__Excerpted data__.
++++

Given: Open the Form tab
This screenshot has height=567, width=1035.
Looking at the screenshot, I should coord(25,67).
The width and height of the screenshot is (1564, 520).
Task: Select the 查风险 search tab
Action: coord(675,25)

++++

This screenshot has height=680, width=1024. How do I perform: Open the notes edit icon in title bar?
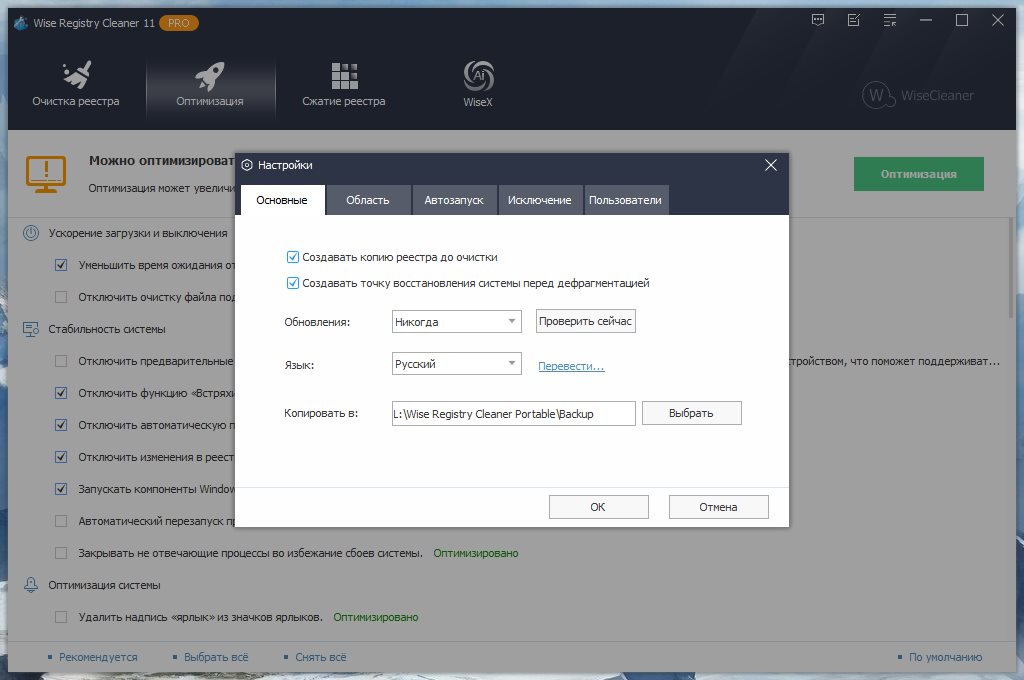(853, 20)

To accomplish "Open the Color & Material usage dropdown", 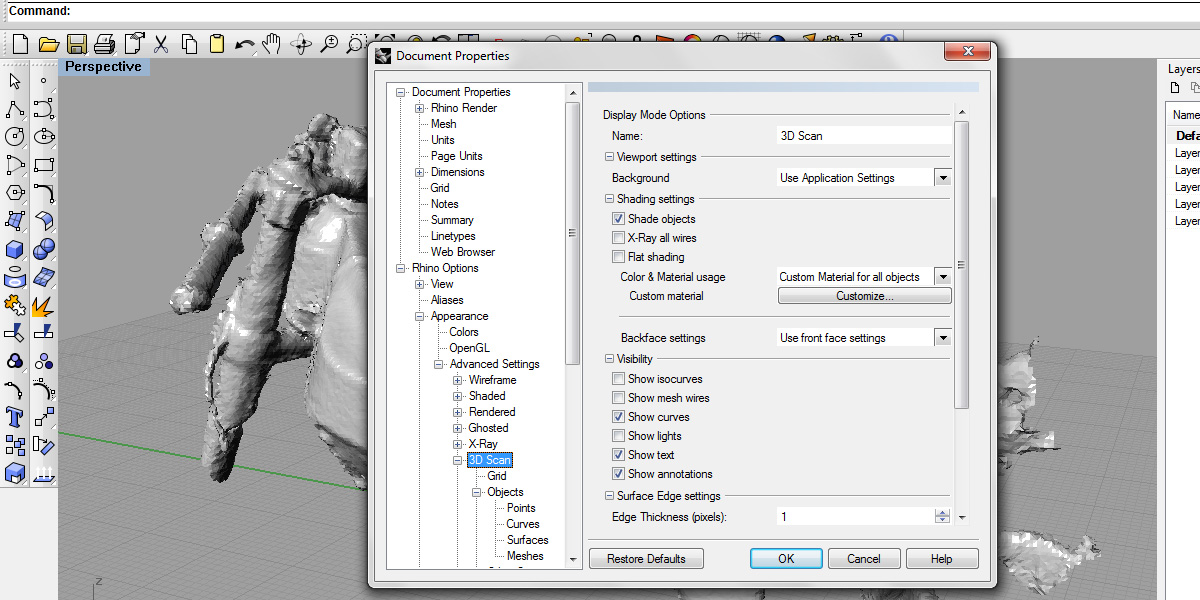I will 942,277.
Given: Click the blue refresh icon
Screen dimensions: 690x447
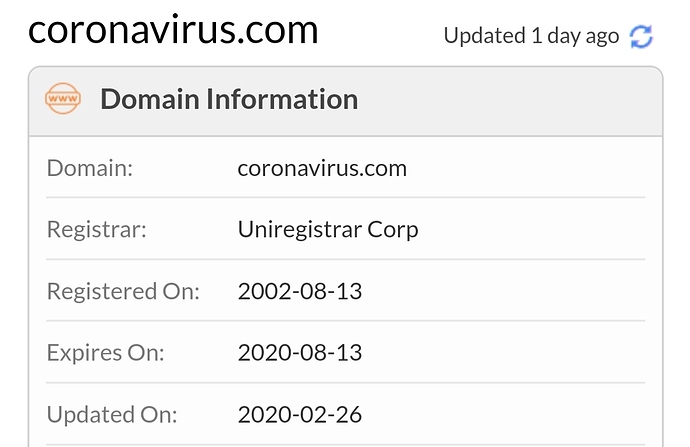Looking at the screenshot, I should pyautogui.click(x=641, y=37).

++++

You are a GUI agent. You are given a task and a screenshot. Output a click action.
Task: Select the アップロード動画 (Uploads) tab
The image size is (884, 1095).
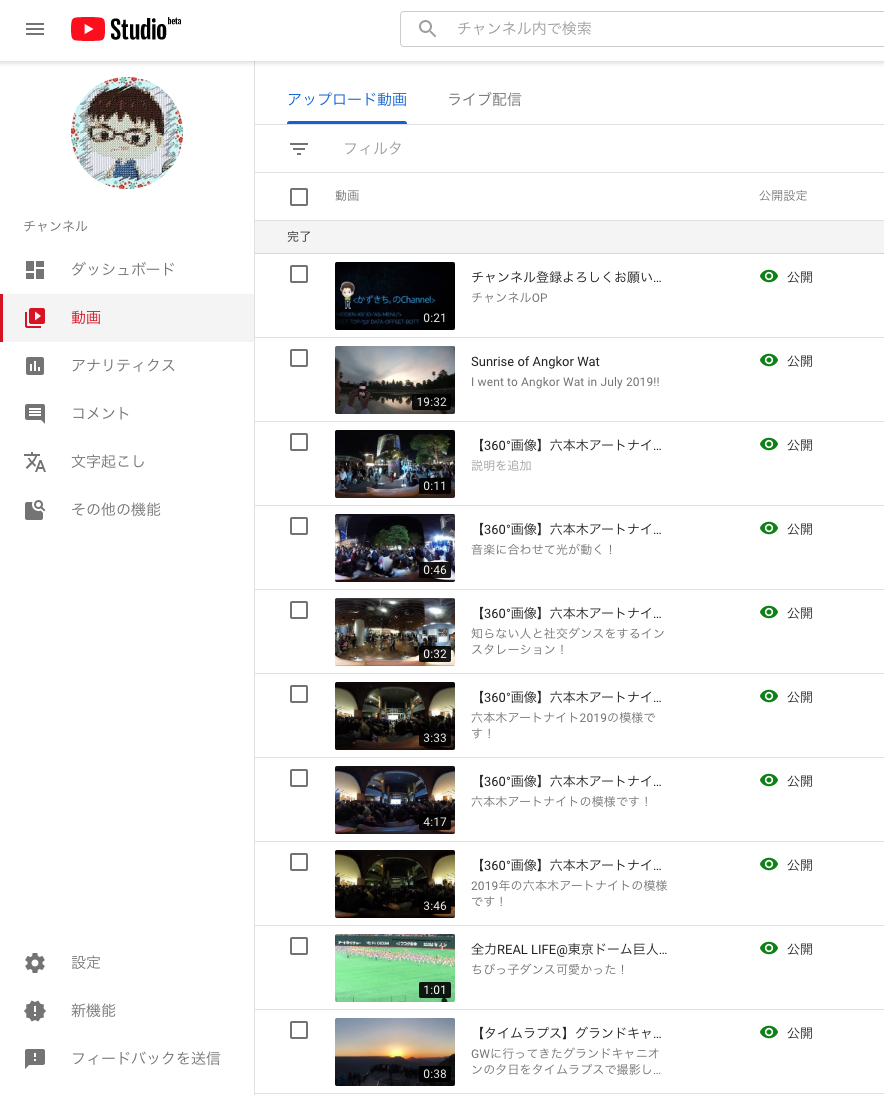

++++

__Task goal__.
Reproduce the listing verbatim from the line with "Given: Open the Form tab" to the line with "Action: coord(675,25)", both included.

__Written answer__.
Given: Open the Form tab
This screenshot has height=567, width=1035.
Looking at the screenshot, I should coord(25,67).
The width and height of the screenshot is (1564, 520).
Task: Select the 查风险 search tab
Action: coord(675,25)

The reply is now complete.